On the other hand, detail investigation, as given in Table 10, reveals that MEHSMODE-ESNN produced the best results for SPE and ACC for four of the seven data sets, respectively. In addition, MODE-ESNN produced the best ESNN structure measure in four of the seven data sets. As for HSMODE-ESNN, the best SEN results are obtained from three of the seven data sets. Moreover, both MEHSMODE-ESNN and HSMODE-ESNN produced the best results for GM measures from two of the seven data sets.
A careful look into the results draws an important conclusion: the variance in performance of the proposed methods on a particular data set is significantly smaller compared to the variance in performance of the same proposed method on different data sets. The statement holds for seven data sets. Consequently, it can be said that performance is strongly dependent on the nature of the data set. The important factors that affect the classification performance of the proposed methods are high-dimensionality, samples, missing values, multiple classes, imbalanced classes and noise.
Statistical analysis of the proposed hybridization models with ESNN
The Friedman test is carried out to test whether k random samples drawn from a population k have the same mean. Consequently, n data sets of appendicitis, Haber man, hepatitis, heart, ionosphere, iris and liver have been used to obtain N samples from k random samples of accuracy performance measurements. Program IBM SPSS Statistics 20 was utilized to conduct these statistical experiments. The results are significantly different among all proposed methods with chi-square =12.469, df=5 with a significance level of p=0.029 which indicates that the results are true with a confidence interval of 95%. Thus, we reject the null hypothesis of the Friedman test which states that all algorithms are behaviourally same. The algorithms are significantly different in their behaviour.

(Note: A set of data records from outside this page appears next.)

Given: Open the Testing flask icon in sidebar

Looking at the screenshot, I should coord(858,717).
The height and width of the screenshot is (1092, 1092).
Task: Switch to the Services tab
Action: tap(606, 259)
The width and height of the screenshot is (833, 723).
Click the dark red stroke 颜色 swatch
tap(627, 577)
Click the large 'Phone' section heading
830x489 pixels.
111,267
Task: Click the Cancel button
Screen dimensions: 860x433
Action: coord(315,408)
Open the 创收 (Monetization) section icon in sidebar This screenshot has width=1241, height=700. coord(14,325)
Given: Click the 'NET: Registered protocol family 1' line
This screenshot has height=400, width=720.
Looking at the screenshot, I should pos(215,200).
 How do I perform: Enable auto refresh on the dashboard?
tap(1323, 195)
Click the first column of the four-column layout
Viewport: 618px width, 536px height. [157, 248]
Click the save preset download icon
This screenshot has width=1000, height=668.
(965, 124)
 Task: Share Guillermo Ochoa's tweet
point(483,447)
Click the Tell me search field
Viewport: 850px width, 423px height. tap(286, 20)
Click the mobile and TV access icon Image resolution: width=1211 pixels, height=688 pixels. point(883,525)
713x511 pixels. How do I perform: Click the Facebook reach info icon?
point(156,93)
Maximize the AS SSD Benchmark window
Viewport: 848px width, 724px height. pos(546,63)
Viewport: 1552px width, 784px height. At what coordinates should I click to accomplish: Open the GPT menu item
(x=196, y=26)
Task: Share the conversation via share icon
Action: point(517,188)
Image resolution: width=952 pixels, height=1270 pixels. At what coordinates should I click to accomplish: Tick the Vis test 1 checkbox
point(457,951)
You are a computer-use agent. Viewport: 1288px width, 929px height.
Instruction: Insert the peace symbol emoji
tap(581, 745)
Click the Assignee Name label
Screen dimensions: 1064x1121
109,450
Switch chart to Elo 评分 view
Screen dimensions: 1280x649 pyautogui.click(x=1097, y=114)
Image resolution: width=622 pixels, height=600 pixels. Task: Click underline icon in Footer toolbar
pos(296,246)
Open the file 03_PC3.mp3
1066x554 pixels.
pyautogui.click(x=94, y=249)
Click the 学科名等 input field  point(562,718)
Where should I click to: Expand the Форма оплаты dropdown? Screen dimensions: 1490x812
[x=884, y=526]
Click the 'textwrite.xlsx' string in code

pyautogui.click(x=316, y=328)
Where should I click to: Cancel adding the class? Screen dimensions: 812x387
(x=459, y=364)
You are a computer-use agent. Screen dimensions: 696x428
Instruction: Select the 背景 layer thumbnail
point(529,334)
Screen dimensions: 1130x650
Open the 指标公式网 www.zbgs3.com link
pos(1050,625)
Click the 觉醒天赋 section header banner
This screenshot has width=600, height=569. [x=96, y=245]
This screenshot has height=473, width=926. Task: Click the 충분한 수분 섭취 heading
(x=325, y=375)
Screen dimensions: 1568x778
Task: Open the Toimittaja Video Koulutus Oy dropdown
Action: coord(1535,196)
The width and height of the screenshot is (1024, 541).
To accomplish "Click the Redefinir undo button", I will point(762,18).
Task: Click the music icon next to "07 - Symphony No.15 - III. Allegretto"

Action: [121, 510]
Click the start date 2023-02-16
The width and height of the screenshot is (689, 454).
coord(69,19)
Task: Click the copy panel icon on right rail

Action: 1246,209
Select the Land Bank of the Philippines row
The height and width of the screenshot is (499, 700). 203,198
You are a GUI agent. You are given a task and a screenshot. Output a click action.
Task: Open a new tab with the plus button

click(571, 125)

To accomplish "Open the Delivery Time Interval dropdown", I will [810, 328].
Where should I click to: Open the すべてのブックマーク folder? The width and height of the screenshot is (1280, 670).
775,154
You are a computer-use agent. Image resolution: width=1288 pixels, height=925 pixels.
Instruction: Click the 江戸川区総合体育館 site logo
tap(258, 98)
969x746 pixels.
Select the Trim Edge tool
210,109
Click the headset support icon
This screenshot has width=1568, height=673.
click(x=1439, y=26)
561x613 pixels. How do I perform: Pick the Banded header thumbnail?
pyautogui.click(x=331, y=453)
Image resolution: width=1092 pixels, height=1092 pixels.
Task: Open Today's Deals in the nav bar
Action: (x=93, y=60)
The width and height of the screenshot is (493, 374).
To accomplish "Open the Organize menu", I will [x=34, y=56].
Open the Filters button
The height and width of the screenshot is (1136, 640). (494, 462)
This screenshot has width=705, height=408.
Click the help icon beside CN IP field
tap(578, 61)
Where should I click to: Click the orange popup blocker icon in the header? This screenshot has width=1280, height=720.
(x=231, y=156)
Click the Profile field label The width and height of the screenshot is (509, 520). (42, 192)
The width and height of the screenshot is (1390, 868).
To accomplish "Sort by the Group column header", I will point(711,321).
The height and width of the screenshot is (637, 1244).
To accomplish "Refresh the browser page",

A hybrid MEHSMODE-ESNN method was proposed in this paper to determine the optimal number of pre-synaptic neurons as well as the parameters for a given dataset simultaneously. A comparative study has been conducted between MEHSMODE-ESNN and ESNN, DEESNN and DEPT-ESNN, MODE-ESNN and with other data mining methods to show the performance improvement of ESNN. Both MODE-ESNN and HSMODE-ESNN other methods have been used to perform the classification on standard data sets. The results show that MEHSMODE-ESNN is able to classify data set with mostly better accuracy than the other algorithms. Moreover, MEHSMODE-ESNN uncovered the optimum parameters of ESNN which is considered important for good accuracy. Additionally, MEHSMODE-ESNN mostly shows better results in SPE, GM and ACC measurements. These hybrid multi objective evolutionary algorithms with ESNN motivate researchers to investigate the usefulness of integration of other new Meta heuristic algorithms to enhance ESNN.